Usually the recipient organism in Genetic Engineering is a bacterial cell because:
(4 marks)
Bacterial DNA;
- is easily manipulated.
- can reproduce very rapidly.
The bacteria then have the ability to make whatever the desirable gene codes for - e.g insulin
Often the recipient organism in Genetic Engineering
1 mark
Bacterial Cell
Before genetic engineering, insulin was obtained from
1 mark
Pigs + cattle.
Why is insulin required now more than ever?
1 mark
Increase in the number of diabetics.
Insulin Production Process
16 marks
- Human insulin gene is removed using a restriction enzyme.
- Bacterial plasmid is cut open using the same restriction enzyme.
- Restriction enzymes leave ‘sticky ends’, where 1 of 2 DNA strands is longer than the other.
- Using the same restriction enzyme to cut both the human DNA + bacterial plasmid results in complementary sticky ends that join by base pairing.
- Different enzyme is used to join insulin gene + bacterial plasmid.
- Bacterial plasmid containing the insulin gene is placed into a bacterial cell.
- Bacterial cell is placed in a fermenter.
- Downstreaming occurs.
- Pure insulin produced can be used to treat diabetes.
Downstreaming
3 marks
When insulin is extracted, purified + packaged.
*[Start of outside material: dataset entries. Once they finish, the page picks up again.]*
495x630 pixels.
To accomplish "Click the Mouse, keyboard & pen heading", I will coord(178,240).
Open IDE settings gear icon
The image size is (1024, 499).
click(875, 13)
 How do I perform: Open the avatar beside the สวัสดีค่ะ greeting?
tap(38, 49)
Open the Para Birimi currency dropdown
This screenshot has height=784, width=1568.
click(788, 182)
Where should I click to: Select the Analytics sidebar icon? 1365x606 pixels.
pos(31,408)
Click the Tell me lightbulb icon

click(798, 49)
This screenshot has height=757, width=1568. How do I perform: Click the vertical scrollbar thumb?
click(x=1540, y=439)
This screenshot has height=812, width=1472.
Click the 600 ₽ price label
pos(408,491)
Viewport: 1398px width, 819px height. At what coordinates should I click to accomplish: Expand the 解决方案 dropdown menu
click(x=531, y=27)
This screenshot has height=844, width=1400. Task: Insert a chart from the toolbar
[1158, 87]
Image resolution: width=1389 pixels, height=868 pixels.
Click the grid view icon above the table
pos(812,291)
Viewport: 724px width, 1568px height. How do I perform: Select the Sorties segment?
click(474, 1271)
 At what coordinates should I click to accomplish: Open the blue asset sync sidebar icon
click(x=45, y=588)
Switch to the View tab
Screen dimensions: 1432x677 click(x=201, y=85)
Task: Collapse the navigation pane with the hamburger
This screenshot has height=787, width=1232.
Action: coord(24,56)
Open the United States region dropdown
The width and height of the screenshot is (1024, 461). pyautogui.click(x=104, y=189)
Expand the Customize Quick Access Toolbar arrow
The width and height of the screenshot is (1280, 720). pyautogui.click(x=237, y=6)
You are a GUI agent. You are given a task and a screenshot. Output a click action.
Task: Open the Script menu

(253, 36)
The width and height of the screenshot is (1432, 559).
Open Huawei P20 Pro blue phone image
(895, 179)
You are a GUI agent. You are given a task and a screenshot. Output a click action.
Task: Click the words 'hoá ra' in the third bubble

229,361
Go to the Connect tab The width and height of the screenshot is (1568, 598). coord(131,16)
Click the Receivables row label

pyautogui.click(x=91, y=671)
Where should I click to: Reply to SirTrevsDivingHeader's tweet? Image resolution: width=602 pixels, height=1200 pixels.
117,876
Uses of the Restriction Enzyme in the insulin production process
(7 marks)
- Remove Human insulin gene
- Cuts open the Bacterial plasmid.
- Leave ‘sticky ends’, where 1 of 2 DNA strands is longer than the other.
- Cuts both the human DNA + bacterial plasmid results in complementary sticky ends that join by base pairing.
Perfect conditions for Reproduction
3 marks
Warmth, moisture + O2.
Advantages of genetically engineered insulin:
5 marks
- Not limited by the slaughter of animals.
- Large quantities can be made quickly.
- No risk of transferring infections.
- More effective at treating diabetes as animal insulin is different to human insulin.
- No ethical issues concerning the use of animals.
Why is the Bacterial cell is placed in a fermenter during the production of insulin?
(1 mark)
To allow reproduction under perfect conditions.